Patina does not refer to all changes in an art object. Most objects conservators, historians and artists worldwide use the term patina much more broadly to define a very wide range of changes in many objects and works of art. But clearly its definition is limited to the very top visual surface of the object or painting. It does not refer to other changes that are more internal to the work of art. Typically we are just talking about no more than a couple of millimeters of the surface. IT IS the surface we see.

Blotchy matte appearance the result of matte glassine paper
packing against the paint surface.
We tend to use the term "patina" to describe any wear or change in a material that gives it a sense of age... and the older it looks, the greater significance or importance we infer upon the work. This badge of age has been assigned by many authorities to materials including all the metals, marble, stone, glass, fresco, wood, leather, tapestry and paintings. By our very association of the word patina to an art or historical object, the object is inflected with an aura giving it greater substance, seriousness and interest. This aged visual appearance influences our understanding and appreciation of the object well beyond any actual color, pattern or surface change.

We have created within art, design and fashion entire industries in the production of instant age. Creating patinas is a serious business. Artisans have been distressing and beating up their furniture, even adding worm tracks to pieces. An entire field of metallurgy has been created to investigate how to create unique surfaces on metal. Artists have been adding materials to paint to cause cracking or flaking as well as tinting varnishes or mediums to give a "gold tone" to the surface. Even our clothes have been bleached out, made threadbare and torn, to give a greater sense of character to our style. Just this past year, several politicians have been charged with dying their hair gray to give them some greater gravitas.

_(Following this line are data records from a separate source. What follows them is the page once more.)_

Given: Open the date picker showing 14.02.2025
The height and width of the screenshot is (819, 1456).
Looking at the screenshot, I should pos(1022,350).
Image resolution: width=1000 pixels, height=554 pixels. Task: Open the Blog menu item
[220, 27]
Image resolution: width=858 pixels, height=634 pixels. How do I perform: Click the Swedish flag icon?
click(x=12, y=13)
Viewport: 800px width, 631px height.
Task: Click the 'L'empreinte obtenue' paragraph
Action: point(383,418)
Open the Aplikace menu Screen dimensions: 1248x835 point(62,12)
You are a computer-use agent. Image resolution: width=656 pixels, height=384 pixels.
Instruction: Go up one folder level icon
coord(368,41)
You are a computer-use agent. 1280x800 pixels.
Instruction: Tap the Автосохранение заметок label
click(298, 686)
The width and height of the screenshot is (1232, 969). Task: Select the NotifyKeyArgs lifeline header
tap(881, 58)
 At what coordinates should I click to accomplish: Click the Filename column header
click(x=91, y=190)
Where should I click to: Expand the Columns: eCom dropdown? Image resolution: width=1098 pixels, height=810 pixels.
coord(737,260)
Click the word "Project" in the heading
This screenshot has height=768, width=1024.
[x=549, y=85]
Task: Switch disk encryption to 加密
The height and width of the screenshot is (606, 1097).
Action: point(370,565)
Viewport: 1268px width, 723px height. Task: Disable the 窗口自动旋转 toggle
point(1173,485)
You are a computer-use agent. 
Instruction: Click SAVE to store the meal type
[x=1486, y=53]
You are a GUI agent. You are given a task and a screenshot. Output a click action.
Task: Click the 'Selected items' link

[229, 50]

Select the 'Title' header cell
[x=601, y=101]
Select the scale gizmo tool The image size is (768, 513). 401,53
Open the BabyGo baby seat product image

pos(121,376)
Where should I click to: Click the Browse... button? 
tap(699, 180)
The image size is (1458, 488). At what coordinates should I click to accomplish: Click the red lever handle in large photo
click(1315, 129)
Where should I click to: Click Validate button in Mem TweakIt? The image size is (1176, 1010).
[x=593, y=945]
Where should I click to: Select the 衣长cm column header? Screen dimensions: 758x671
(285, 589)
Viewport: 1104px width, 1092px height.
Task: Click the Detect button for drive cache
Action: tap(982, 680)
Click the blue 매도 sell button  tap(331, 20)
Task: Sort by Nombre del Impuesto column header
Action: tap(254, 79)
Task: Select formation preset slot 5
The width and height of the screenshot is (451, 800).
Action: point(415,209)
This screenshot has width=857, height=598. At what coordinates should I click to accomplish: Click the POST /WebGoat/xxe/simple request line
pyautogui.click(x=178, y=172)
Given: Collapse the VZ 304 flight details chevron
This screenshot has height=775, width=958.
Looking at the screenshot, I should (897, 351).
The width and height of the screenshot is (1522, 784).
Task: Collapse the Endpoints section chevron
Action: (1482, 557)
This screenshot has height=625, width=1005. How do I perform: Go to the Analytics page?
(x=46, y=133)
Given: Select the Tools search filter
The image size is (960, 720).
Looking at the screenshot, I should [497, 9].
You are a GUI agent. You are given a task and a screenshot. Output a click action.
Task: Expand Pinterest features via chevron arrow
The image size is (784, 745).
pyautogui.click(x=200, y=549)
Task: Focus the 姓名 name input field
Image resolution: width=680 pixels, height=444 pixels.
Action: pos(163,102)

In the world of paintings and object conservation there has been much debate over assessing how much cleaning and removal of corrosion product is appropriate. Does the removal of the surface destroy a sense of the history of the object? Is one actually cleaning off its marks of distinction or a unique symmetry of balanced changes developed over time? At what point is a work of art so obscured by the accumulation of dust, grime, soot or internal discoloration or distortion of the surface, that it no longer represents the artist's intentions? Even that ethic of restoring the artist's original intentions has been and continues to be a hotly contested issue in conservation1, 2. Finally, at what point do these changes compromise the work aesthetically and it simply becomes an historical artifact of an artist's work?

In the book, "The Future of Nostalgia", Svetlana Boym, discusses the very controversial cleaning of Michelangelo's Sistine Chapel3. Sharing the arguments of bringing this work back to its more vivid original colors, taking off years of grime, candle soot, and areas retouched by past restorers "attempting to extinguish the myth of the dark romantic genius in agony and ecstasy"... She asks this final question of us. "What is more authentic; the original image of Michelangelo preserved (as it was) through time, or a historical image that aged through centuries? What if Michelangelo rejected the temptation of eternal youth and reveled in the wrinkles of time?"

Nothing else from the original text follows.